↓↓↓

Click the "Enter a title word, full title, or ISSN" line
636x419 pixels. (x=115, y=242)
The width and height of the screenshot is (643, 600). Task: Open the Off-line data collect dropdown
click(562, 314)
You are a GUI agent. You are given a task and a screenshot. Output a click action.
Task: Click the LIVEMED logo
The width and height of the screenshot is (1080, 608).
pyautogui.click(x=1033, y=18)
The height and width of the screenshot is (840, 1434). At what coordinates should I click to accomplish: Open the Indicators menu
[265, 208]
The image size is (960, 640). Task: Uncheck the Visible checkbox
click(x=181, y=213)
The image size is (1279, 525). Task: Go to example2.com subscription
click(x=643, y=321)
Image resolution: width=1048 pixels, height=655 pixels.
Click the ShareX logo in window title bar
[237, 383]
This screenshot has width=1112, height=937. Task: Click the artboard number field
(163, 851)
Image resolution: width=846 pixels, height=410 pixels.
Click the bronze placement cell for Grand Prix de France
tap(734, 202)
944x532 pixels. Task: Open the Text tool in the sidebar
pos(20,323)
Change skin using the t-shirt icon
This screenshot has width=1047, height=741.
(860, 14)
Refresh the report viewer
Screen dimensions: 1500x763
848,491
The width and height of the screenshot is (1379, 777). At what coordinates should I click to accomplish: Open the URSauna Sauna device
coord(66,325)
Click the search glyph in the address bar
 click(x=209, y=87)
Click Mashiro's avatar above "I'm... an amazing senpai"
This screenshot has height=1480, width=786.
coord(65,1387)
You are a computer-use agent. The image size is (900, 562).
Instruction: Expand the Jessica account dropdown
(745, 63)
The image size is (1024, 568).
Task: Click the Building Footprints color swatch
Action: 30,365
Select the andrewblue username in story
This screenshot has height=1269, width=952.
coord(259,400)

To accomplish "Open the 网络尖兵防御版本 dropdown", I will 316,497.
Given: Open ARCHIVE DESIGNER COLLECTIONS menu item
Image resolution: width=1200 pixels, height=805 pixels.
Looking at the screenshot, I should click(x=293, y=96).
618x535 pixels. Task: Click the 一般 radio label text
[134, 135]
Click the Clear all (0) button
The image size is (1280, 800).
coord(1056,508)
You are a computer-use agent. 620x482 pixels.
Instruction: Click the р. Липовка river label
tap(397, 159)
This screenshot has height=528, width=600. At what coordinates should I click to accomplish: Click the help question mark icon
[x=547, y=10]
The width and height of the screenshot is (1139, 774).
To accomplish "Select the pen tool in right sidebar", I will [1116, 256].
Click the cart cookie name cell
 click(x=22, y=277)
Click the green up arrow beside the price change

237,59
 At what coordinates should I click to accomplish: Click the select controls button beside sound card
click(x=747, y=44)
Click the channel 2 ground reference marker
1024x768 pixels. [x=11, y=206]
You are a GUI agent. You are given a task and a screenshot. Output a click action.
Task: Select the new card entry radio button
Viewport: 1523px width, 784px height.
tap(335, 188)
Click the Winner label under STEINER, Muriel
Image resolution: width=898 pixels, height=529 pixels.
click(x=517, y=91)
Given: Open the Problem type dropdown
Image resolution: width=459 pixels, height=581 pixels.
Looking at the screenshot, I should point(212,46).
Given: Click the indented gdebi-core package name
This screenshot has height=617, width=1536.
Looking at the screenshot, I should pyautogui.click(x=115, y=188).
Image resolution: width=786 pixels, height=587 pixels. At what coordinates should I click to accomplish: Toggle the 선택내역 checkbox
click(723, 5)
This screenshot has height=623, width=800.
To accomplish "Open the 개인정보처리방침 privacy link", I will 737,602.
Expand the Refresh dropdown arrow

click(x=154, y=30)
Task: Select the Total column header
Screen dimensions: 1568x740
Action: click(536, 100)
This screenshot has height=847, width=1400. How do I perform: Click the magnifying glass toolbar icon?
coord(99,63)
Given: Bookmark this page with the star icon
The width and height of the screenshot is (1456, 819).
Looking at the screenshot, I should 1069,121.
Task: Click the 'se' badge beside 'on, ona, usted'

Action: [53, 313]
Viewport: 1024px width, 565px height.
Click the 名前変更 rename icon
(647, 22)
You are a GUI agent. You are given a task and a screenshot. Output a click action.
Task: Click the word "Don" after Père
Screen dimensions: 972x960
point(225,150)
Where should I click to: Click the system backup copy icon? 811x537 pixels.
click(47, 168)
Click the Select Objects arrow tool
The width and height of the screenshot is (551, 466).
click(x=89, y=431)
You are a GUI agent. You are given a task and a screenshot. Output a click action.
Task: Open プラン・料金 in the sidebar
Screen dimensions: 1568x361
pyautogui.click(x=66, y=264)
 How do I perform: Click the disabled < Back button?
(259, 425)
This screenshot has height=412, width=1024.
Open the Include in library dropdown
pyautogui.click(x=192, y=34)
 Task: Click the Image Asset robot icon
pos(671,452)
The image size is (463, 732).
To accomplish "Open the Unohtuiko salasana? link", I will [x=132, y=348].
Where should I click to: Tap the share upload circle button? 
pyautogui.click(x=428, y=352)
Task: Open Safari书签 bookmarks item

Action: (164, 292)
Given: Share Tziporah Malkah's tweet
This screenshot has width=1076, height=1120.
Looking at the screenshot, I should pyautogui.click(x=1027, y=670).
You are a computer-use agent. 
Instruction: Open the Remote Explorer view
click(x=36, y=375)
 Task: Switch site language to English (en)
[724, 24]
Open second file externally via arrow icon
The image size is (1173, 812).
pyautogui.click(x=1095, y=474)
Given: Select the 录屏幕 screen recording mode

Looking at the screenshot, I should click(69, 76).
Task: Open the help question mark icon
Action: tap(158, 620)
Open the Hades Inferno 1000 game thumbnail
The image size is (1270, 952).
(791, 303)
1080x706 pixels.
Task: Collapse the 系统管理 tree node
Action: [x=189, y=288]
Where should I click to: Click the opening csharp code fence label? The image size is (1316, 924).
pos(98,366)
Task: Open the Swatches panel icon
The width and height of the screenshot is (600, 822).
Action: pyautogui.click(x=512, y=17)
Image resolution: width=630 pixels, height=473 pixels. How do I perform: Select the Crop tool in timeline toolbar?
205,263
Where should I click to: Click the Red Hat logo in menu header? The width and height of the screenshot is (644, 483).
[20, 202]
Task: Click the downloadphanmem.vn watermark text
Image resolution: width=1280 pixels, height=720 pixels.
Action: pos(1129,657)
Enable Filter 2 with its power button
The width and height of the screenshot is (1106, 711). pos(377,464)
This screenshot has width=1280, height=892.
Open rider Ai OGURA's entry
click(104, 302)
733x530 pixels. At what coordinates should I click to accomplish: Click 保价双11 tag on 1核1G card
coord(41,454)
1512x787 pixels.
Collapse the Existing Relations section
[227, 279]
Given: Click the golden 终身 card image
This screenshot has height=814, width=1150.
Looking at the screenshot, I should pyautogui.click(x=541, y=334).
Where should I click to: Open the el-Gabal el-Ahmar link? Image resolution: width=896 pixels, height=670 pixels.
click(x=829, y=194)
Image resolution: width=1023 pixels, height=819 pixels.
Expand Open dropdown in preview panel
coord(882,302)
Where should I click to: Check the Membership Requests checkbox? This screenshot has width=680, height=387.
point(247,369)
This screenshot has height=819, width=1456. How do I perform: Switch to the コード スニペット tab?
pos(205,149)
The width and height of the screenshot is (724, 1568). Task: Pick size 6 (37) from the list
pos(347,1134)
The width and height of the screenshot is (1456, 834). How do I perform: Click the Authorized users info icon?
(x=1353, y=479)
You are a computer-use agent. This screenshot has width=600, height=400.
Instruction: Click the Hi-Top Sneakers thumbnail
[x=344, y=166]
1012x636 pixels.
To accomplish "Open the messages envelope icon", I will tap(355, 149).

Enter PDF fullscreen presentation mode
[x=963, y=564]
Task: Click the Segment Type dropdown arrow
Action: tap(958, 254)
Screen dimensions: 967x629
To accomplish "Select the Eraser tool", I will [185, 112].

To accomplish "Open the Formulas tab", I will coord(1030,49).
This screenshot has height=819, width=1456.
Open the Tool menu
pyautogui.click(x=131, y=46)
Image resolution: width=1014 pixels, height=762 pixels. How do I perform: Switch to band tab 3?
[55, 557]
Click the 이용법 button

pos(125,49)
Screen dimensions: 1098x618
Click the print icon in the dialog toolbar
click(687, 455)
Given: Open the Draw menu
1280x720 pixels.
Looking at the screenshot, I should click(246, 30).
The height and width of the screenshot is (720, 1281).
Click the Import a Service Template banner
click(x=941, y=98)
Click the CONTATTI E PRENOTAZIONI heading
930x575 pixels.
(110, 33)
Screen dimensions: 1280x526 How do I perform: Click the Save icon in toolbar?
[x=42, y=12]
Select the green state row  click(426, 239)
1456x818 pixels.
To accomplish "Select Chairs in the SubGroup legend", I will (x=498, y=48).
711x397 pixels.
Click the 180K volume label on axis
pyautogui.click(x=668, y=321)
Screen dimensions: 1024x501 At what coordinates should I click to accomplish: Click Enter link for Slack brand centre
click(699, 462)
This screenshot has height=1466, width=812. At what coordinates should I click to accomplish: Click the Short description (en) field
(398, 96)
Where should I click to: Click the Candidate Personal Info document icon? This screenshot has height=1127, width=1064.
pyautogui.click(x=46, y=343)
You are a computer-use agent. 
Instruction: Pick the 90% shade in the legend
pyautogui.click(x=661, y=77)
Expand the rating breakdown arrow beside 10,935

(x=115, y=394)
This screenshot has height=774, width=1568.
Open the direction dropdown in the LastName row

↑↑↑

Exactly as written, repeat each line from the beginning of the data above to the line containing "Refresh the report viewer", inclusive.

Click the "Enter a title word, full title, or ISSN" line
636x419 pixels. (x=115, y=242)
The width and height of the screenshot is (643, 600). Task: Open the Off-line data collect dropdown
click(562, 314)
You are a GUI agent. You are given a task and a screenshot. Output a click action.
Task: Click the LIVEMED logo
The width and height of the screenshot is (1080, 608).
pyautogui.click(x=1033, y=18)
The height and width of the screenshot is (840, 1434). At what coordinates should I click to accomplish: Open the Indicators menu
[265, 208]
The image size is (960, 640). Task: Uncheck the Visible checkbox
click(x=181, y=213)
The image size is (1279, 525). Task: Go to example2.com subscription
click(x=643, y=321)
Image resolution: width=1048 pixels, height=655 pixels.
Click the ShareX logo in window title bar
[237, 383]
This screenshot has width=1112, height=937. Task: Click the artboard number field
(163, 851)
Image resolution: width=846 pixels, height=410 pixels.
Click the bronze placement cell for Grand Prix de France
tap(734, 202)
944x532 pixels. Task: Open the Text tool in the sidebar
pos(20,323)
Change skin using the t-shirt icon
This screenshot has width=1047, height=741.
(860, 14)
Refresh the report viewer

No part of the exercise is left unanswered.